Produce the histogram data containing the frequency of kmers coverage:

jellyfish histo -o output.histo output.jf

Next we need to load this data and plot it, here is the code:

import matplotlib.pyplot as plt

with open("output.histo") as fh:
    data = fh.readlines()

dataset = [entry.replace("\n", "") for entry in data]
dataset = [entry.split(" ") for entry in dataset]


def plot_coverage_chart(dataset, min_coverage=0, max_coverage=1000):
    coverage = [int(entry[0]) for entry in dataset][min_coverage:max_coverage]
    frequency = [int(entry[1]) for entry in dataset][min_coverage:max_coverage]
    higher_frequency = max(frequency)
    average_cov = coverage[frequency.index(higher_frequency)]

    plt.plot(coverage, frequency)
    plt.ylabel('Frequency')
    plt.xlabel('Coverage')
    plt.ylim(0, higher_frequency)
    plt.show()

    total_number_of_kmers = sum([c*f for c, f in zip(coverage, frequency)])
    print(int(total_number_of_kmers/average_cov))

plot_coverage_chart(dataset=dataset)

The first chart is not very easy to read, the first values for coverage have a very high frequency value, and is dominating the visualization, the estimated genome size also seems "a little of" 897 Gbp.

Lets increase the resolution of our port by trimming on the left side, start considering coverage at 7:

plot_coverage_chart(dataset=dataset, min_coverage=7)

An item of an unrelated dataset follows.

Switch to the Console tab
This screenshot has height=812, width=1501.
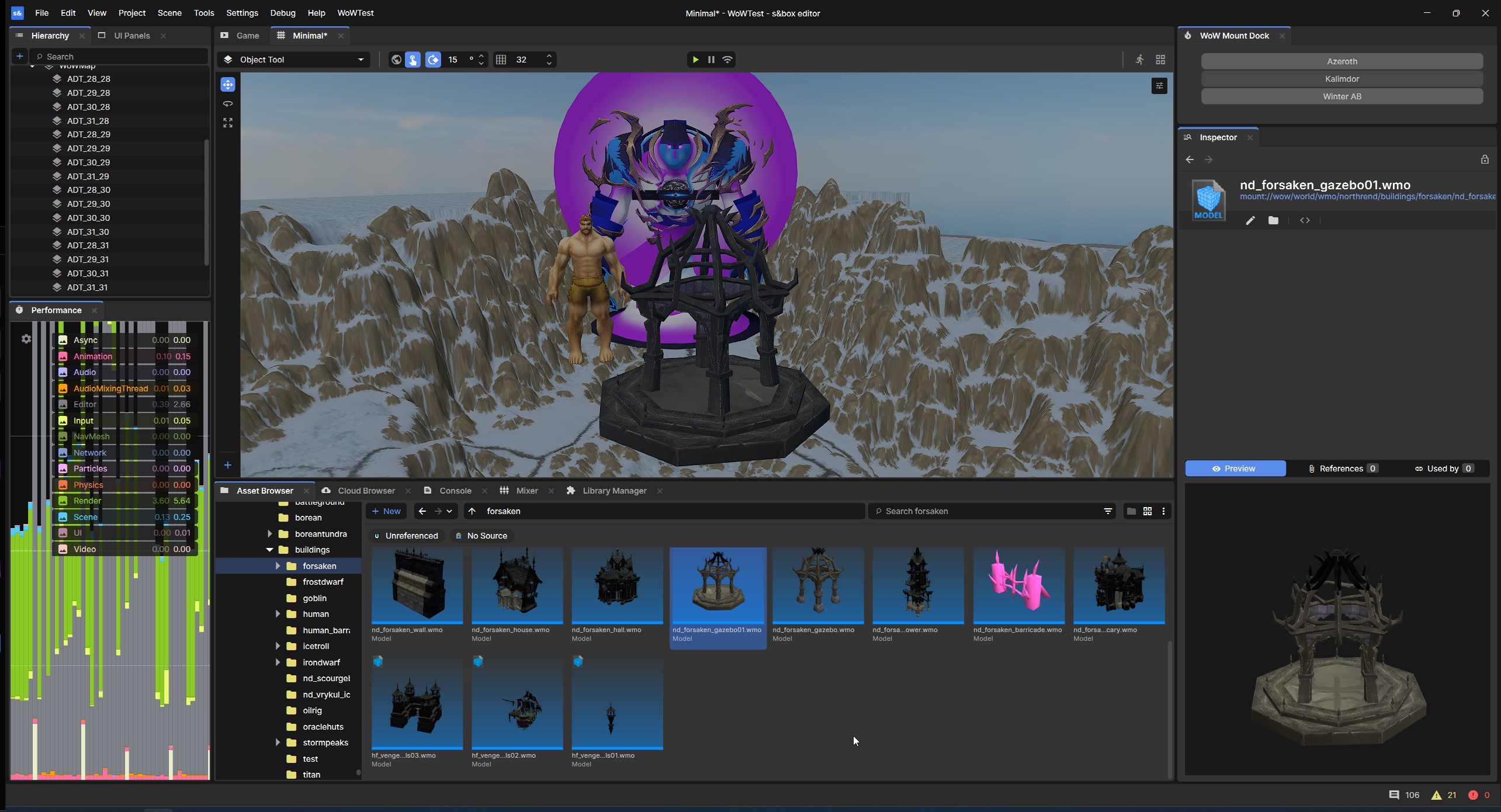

This plot is a lot easier for a human to read, and the genome size also lowered to 82 Gbp, we can brake it down in three to better understand what is happening:

The red highlight contains the majority of kmers, those are rare k-mers with a low frequency or sequencing errors resulting in unique k-mers, the green highlight represents the backbone of our genome, it looks like a Poisson distribution and that is a great indicator about the health of our data. The third highlight is the repeat tail, the collection of kmers that have high coverage and low frequency, the repeated part of our target genome.

To estimate the genome size we need to make the plot look more with a Poisson distribution, we can do that manually trimming on the sides to generate only the green portion of the plot:

plot_coverage_chart(dataset=dataset, min_coverage=55, max_coverage=250)

This time we get something that looks like a Poisson distribution, and our genome estimation get a lot closer to the expected value of 4.12 Mbp.